Se il trend (mondiale) di invecchiamento della popolazione non è invertibile, al nostro welfare non resta che cambiare approccio per volgere un possibile problema in un'opportunità: prospettive e ruolo della Silver Economy 

Alessandro Bugli

I numeri dimostrano che l’invecchiamento della popolazione, oltre a essere una realtà conclamata, può essere anche un'opportunità di crescita e miglioramento per l’economia, per il lavoro e l’intera società. 

Il perimetro della Silver Economy è per sua natura sterminato e non vi è concordia su dove porre i giusti confini (consumi, ristrutturazioni, cibo, sanità, viaggi …). In questo senso, ci limiteremo qui a porre attenzione a quello che più strettamente attiene alla materia del welfare (pensioni, sanità e assistenza).

 

Invecchiamento come rischio e invecchiamento come opportunità: la via di mezzo

Che un invecchiamento progressivo della popolazione – peraltro a livello globale – possa essere letto come un rischio è questione arcinota al lettore. Più costi per pensioni; più costi per assistenza sanitaria; più costi per assistenza; più… più … più. In realtà, buona parte di questi fenomeni sarebbero utilmente gestibili ove la massa dei lavoratori e dei contribuenti fosse ben più solida e (solo per i secondi) più “generosa” nel contribuire al sistema. Maggiori contributi previdenziali aiuterebbero sicuramente a rendere sostenibile l’impianto pensionistico e una tassazione meglio “spalmata” sulla massa dei potenziali paganti, e al contempo più efficace, potrebbe aiutare a reggere meglio il peso delle uscite per cure e assistenza.

Se il trend di invecchiamento della popolazione non è invertibile (o, almeno, non pare possibile farlo nel breve), quello che va rivisto e aggiornato è il modello di approccio.

Può quella che sembra essere la criticità prima di questo nuovo millennio “mutare pelle” e divenire un’opportunità? Forse non del tutto. Se tutto il mondo invecchia, prima o poi dovremo fare i conti con un ritorno al tempo dei patriarchi antidiluviani. Vero è anche che prima di giungere a questi scenari apocalittici, ci sono ancora ampiamente i tempi per i giusti correttivi e per il ripensamento di un modello di welfare più giusto per l’epoca del baby boom (e della grande natalità) che con quello degli “uno virgola qualcosa” in termini di natalità. Come giustamente rilevato in altri articoli di questo blog, esistono valide soluzioni per sostenere la natalità e aiutare le famiglie nell’impegno della genitorialità, così da riequilibrare in parte il dato demografico.

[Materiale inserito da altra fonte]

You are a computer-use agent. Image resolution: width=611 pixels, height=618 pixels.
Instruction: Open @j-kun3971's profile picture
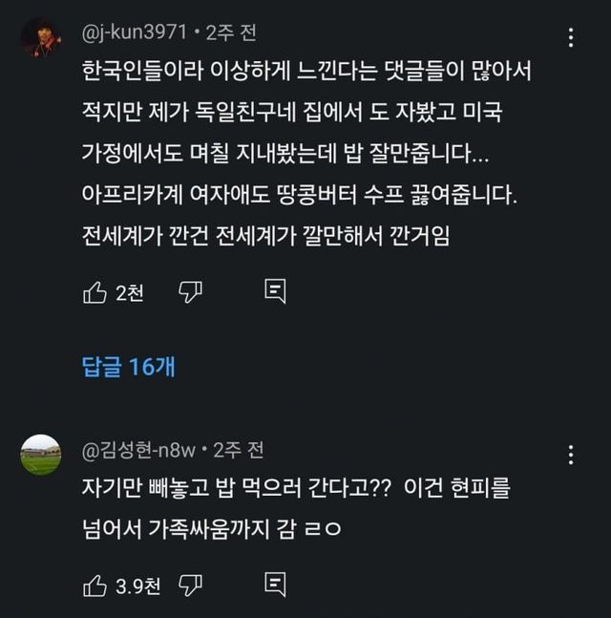40,37
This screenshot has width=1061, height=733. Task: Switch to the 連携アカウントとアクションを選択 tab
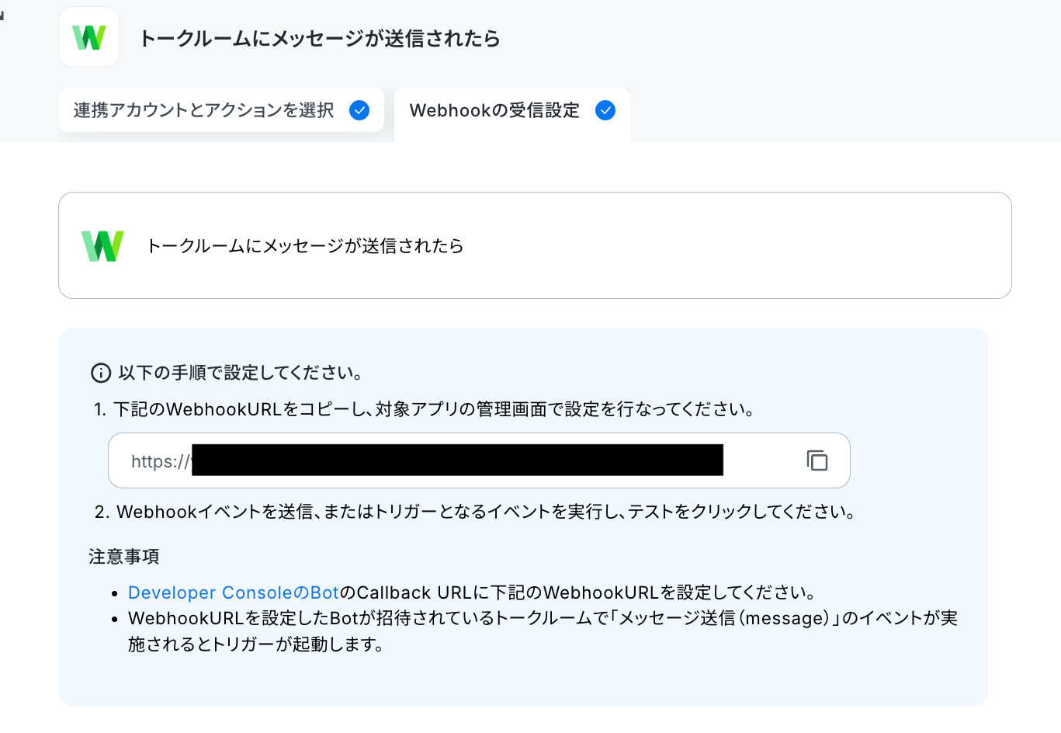tap(221, 110)
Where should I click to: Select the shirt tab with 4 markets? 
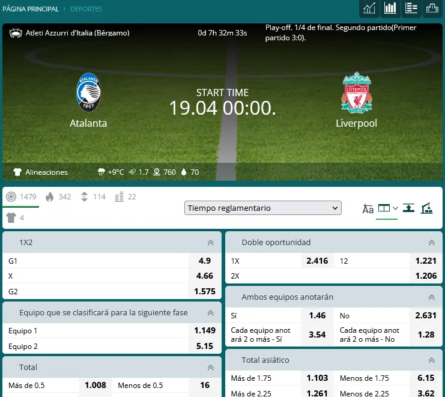[x=15, y=217]
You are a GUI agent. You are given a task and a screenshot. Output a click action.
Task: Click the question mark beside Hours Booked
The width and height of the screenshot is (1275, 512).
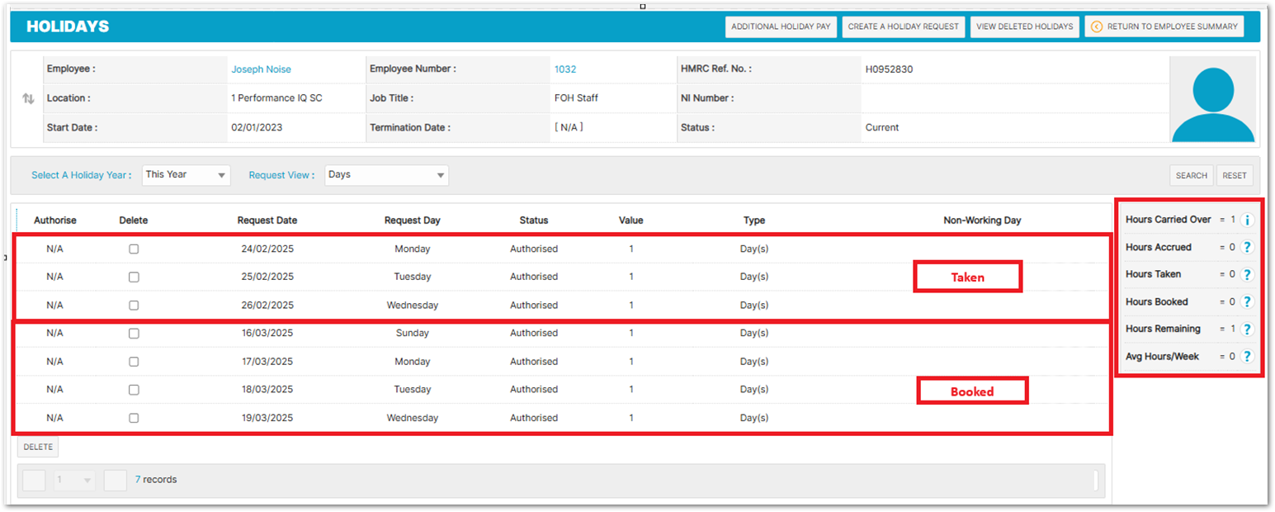1247,302
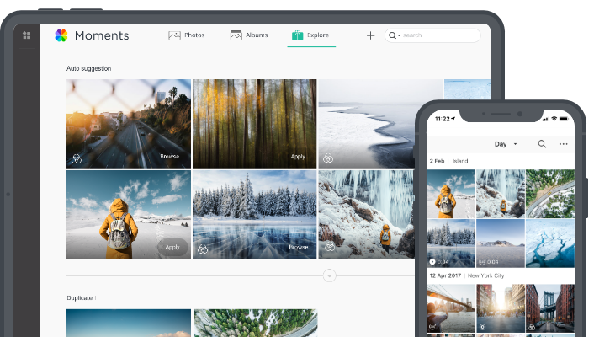594x337 pixels.
Task: Switch to the Photos tab
Action: click(x=186, y=35)
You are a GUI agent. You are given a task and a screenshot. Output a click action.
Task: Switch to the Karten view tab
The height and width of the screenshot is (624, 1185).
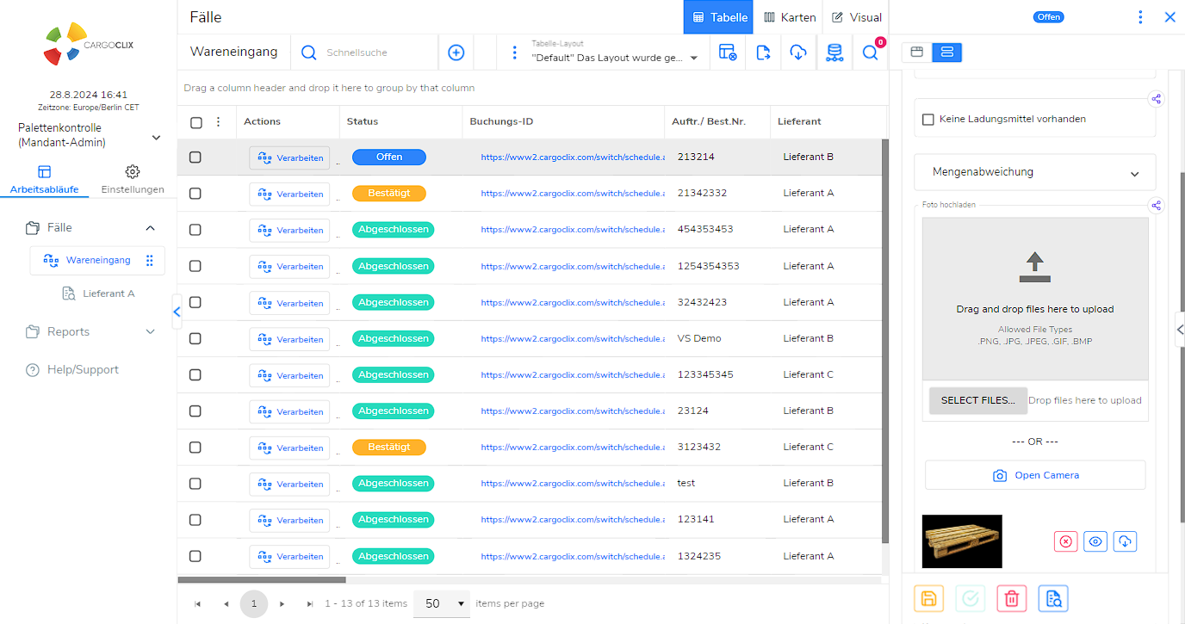790,17
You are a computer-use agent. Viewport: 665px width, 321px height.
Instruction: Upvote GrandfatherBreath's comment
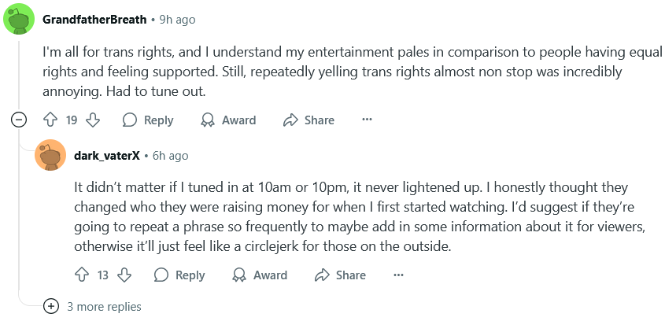pyautogui.click(x=50, y=120)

Senza però rifuggire dal compito di rispondere al quesito sull’invecchiamento come opportunità, proviamo prima di tutto a segnare i possibili punti di forza e debolezza dell’attuale modello, salvo poi evolvere nel ragionamento e tentare di offrire una risposta.

Cosa c’è, cosa manca ?

  1. A fronte di sempre maggiori esigenze di assistenza e cura, la “mano” pubblica non sa bene quanto offre e come lo offre. La risposta alle esigenze di cura dei “silver” (e non solo) è frammentata in tanti modelli, quante sono lo Regioni e a volte le province. Manca, quindi, una risposta veramente unitaria in termini di livelli essenziali di assistenza e, questo, spesso complica il ruolo integrativo del secondo pilastro e comporta duplicazioni di spesa, potenzialmente meglio razionalizzabile. Per quanto attiene all’assistenza, le cose non vanno meglio (anzi!). La “macchina” statale non conosce puntualmente cosa avvenga a livello locale (Regione, Province e Comuni) e spesso, anche qui, si rischia di sovrapporsi o (peggio) di lasciare vuoti spazi di tutela che sarebbero altrimenti presidiabili;
     
  2. Per quanto attiene all’assistenza, il fenomeno dei caregiver familiari e di quelli professionali sconta complessità varie. Le varie leggi non sono in condizioni (piene) di rispondere all’impatto sulle famiglie del fenomeno della non autosufficienza e, così, per assistere un proprio caro si rinuncia al lavoro o si impegna pesantemente il bilancio domestico. Il fenomeno del “badantaggio” sconta numeri di sommerso apparentemente preoccupanti e la scomparsa di modelli di collaborazione, tipo voucher (sostituiti da formule meno penetranti nella popolazione) sembra aggravare il fenomeno. Meno tutele per i prestatori di lavoro, meno contributi, meno imposte, meno tutela in termini di qualità dell’assistenza e cura per i nostri cari (molte delle attività svolte da collaboratori, non necessariamente preparati, sfociano nella vera e propria prestazione di cure, senza che sussistano i presidi minimi in termini di tutela e assicurazione ex legge 24/2017 “Gelli” che valgono per i professionisti della sanità; ad esempio, gli infermieri);
     
  3. La risposta alle necessità (sia pubblica che privata) continua a essere prevalentemente monetaria e non in forma specifica. Elemento che si incrocia con una scarsa educazione in materia finanziaria e difficoltà di pianificare correttamente le spese. Una maggiore leva verso prestazioni in forma specifica (e non di mero accompagno) potrebbe ridurre i costi e soprattutto consentire di dare lavoro “in chiaro” e verso veri professionisti del settore del caregiving;
     
  4. Le stesse forme di welfare integrativo scontano sovrapposizioni e vuoti. Dei 2 miliardi di uscite l’anno dei fondi pensione, una parte è destinata alle cure. Ben vengano, quindi, formule di collaborazione tra enti della previdenza e della sanità integrativa per evitare simili “emorragie” gestibili tramite una destinazione del proprio contributo previdenziale a un fondo sanitario o a una polizza. Lo stesso vale per il richiamo generalizzato alla LTC per fondi pensione e sanitari che, allo stato (pur alla luce degli importanti incentivi della Legge di Bilancio 2018), produce meno di 100 milioni di raccolta (almeno dal punto di vista assicurativo; si veda il dato ANIA 2018).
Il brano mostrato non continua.